Most of us have never been to Maddox Square on Dashami. Maddox Square is famous for its addas on the other puja days, which now has become a bit too crowded and drunk. The calm adda spot has started giving in to commercial hot-spots and the allies of new capital. Weirdly enough, all these lasts till Nabami. I noticed it on that Dashami.

She said she'll come to play vermilion (Sindur-Khela, as it is popularly known) with friends. Though it's an activity for married women, many unmarried young girls join the game. The idea wasn't new to me, but I didn't expect her to be so enthusiastic about it. Anyway, I reached the spot and found her. Unlike the other puja days, it was a gathering of hardly hundred people, wasn't at all that difficult to find her.



She was busy playing, saw me and asked me to wait. And there I was, seated on a wooden plank, which was placed there probably to serve as a make shift stage for some show last night or may be the floor of a shop that has already been dismantled. I sat there for some half an hour. She played with her friends and strangers sometimes and I watched her. As the festival was coming to an end and the day surrendered to the evening gloom, I watched her,clad in the traditional bengali red-bordered white sari, smudged in vermilion and gloomy orange twilight, that mixed the last rays of the sun with the halogen rays of the half-lit street lamps. There she was, hardly ten feet away from me, the perfect picture of youth and glory and there was I, seated on the signs of destruction and gloom, marked by the scattered paper cups, torn newspapers and fliers used for sitting, dismantled shops and what not. She'll come to me, sit with me for a few minutes, exchange a few words and then she'll be gone again, lost in the strangers and my eyes tried their best to follow her in the crowd till she came back the next time. If and when I find her and she sees me, she'll throw a few glances that meant eternity to me.

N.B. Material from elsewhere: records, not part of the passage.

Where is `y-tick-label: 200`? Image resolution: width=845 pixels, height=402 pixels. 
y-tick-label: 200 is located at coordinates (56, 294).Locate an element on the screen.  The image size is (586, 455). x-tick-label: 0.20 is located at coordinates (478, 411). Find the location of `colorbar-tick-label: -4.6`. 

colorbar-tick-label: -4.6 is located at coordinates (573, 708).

This went on for quite some time. But as the lights started to turn into mere street-lamps and the sun was already gone, I witnessed a moment pass by. I knew inside me this woman will never be mine, she doesn't even have the slightest idea about my feelings, she's too used to attention and she is just enjoying the game. I was some twenty five-ish, she was just twenty-ish. We two were too different to be together, may be she had someone else in mind. But the sheer impossibility of the situation kind of helped the image to stay on in my mind. I knew this puja is over, this relation wont work out, but much more than that was the feeling that this moment of madness that has driven me to this place, that signifies both destruction and rejuvenation, will not be here anymore. All that is here and now, will soon be gone. Everything I may have expected is just a wishful thinking and I wont mourn their passage. But all that is here and now will never be with me ever again, is what mattered. She finally got out of the play and came to me, with two friends. Asked me to take a few snaps, I did. Sat beside me and exchanged some soft words. But by then the moment had passed, the madness had already subsided. Logic has taken its place. I took a taxi and dropped her at Dakshini, she wanted to walk past someone's house. I hardly cared. Next day was her birthday.

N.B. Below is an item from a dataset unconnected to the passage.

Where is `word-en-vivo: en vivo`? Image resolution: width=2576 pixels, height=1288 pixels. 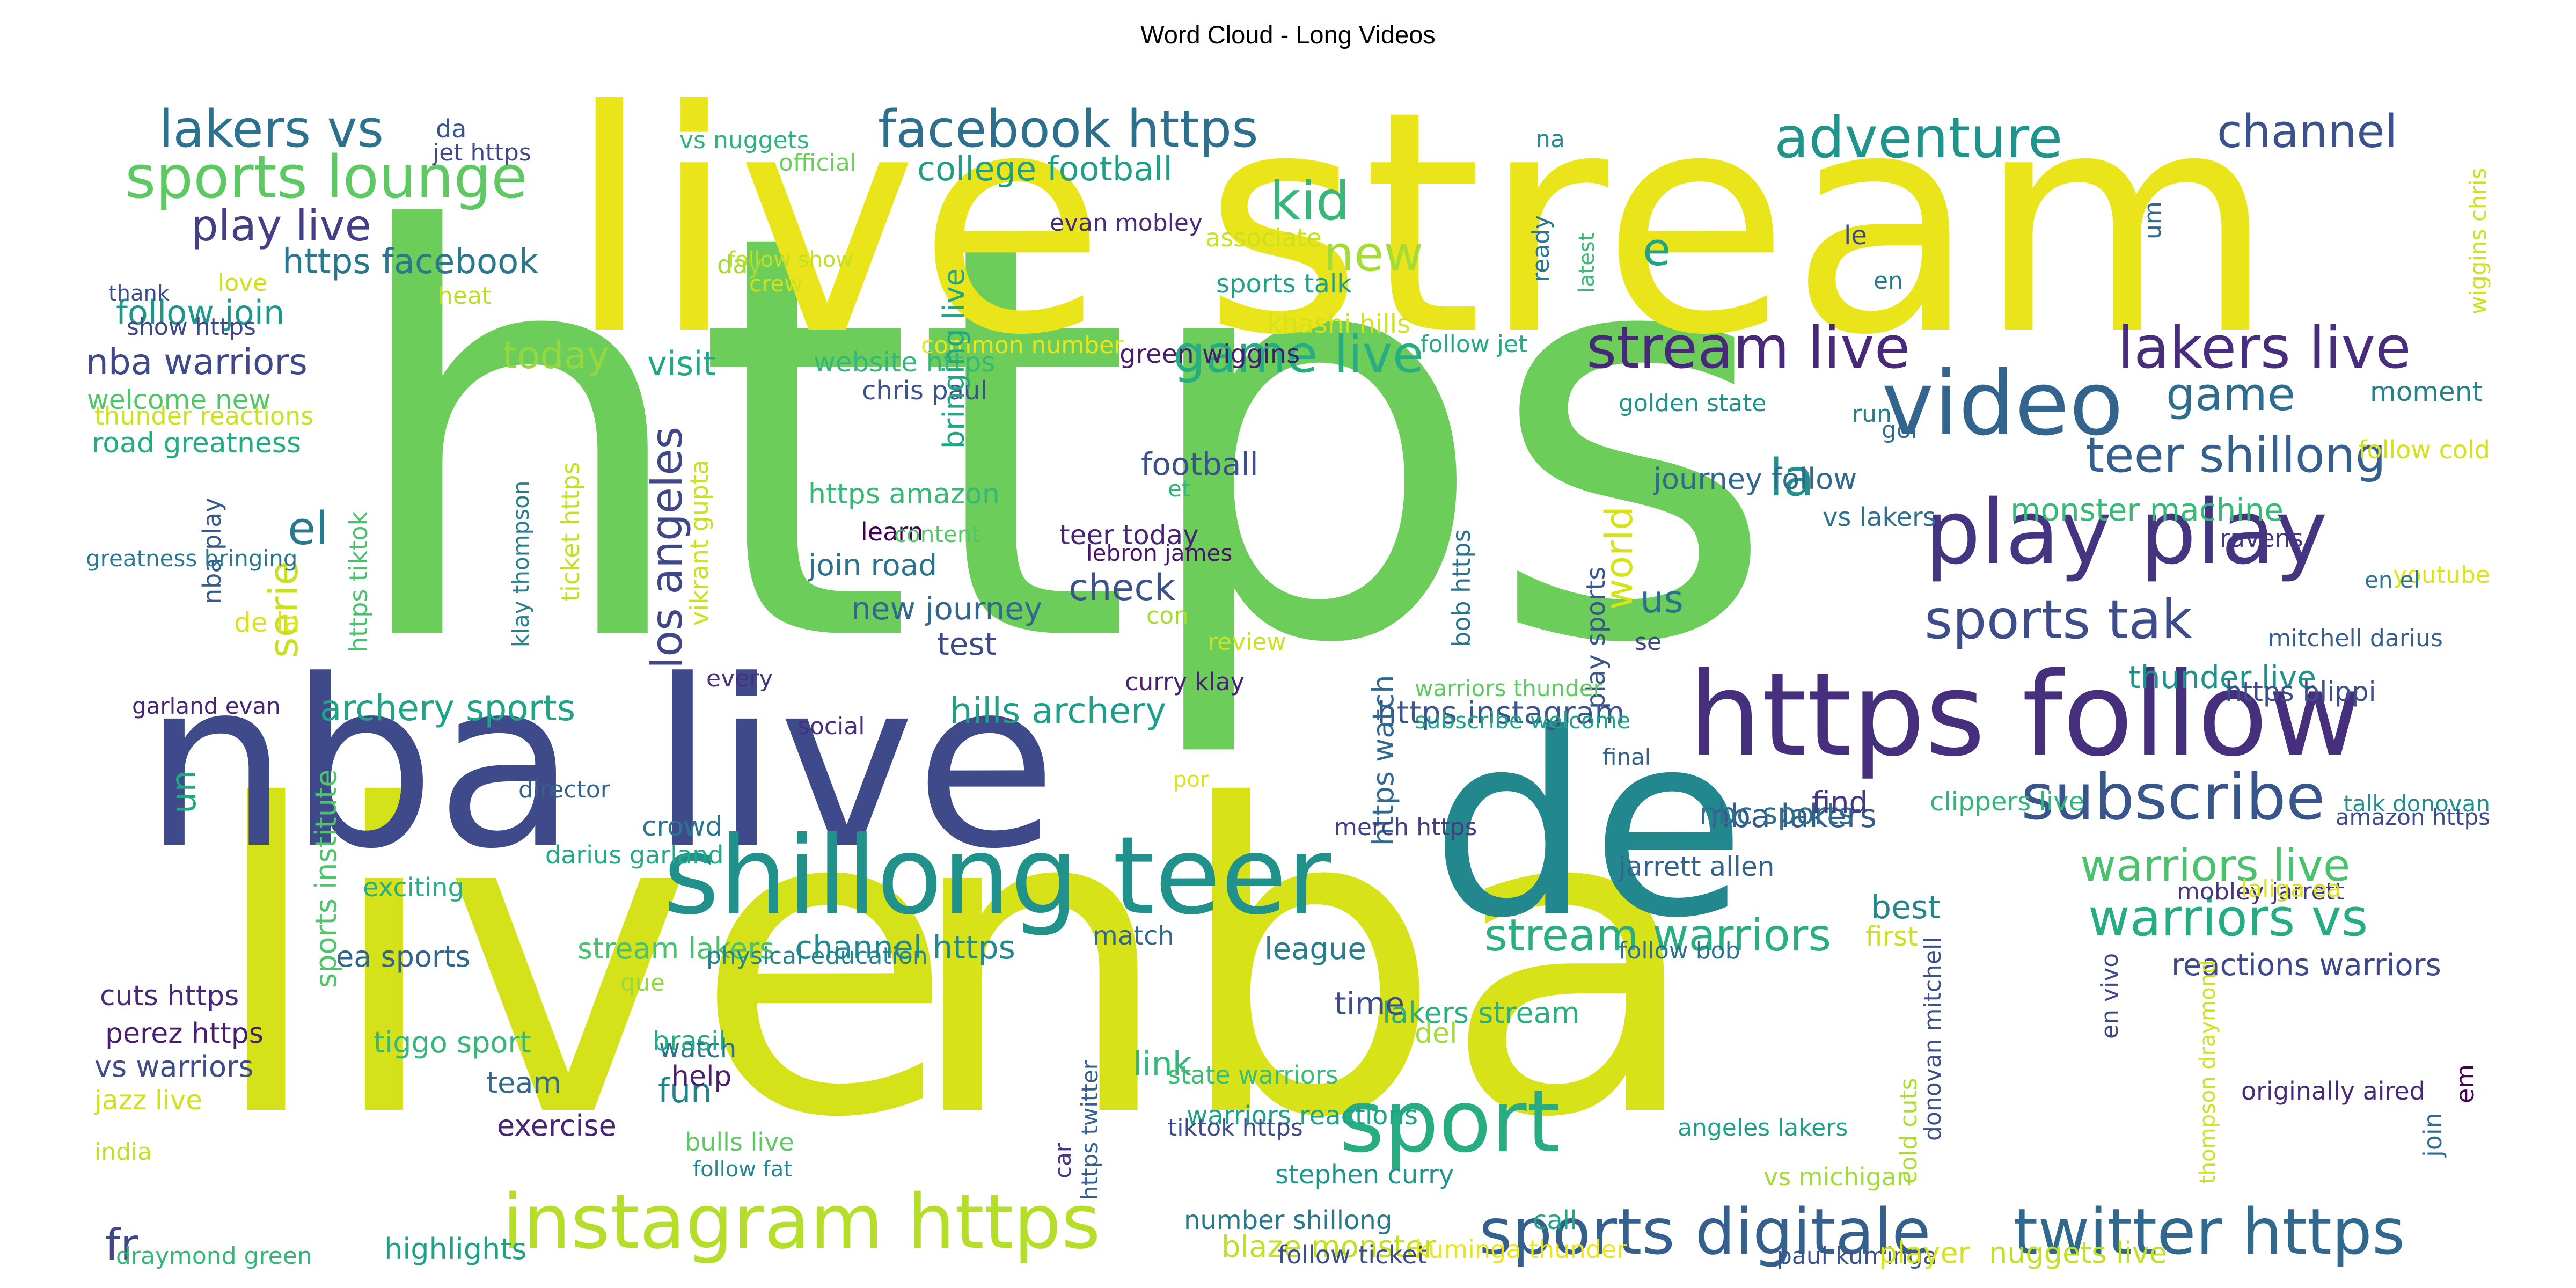
word-en-vivo: en vivo is located at coordinates (2110, 996).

I thought this incident had left me that very day, but it has proved that things that I keep doing just for nothing, just to reassure myself that I'm still alive in this concrete jungle, to watch myself committing the same mistakes over and over again, are the memories that define my existence, by coming back to me on a Mahalaya morning. As I post this to my blog, the old obsolete radio in my parent's room has already started broadcasting the age old voice that any bengali will recognise, even sitting in some distant part of the world. But I don't have the moral binding to listen to it now. I'll play the downloaded MP3 sometime during the day, at my convenience.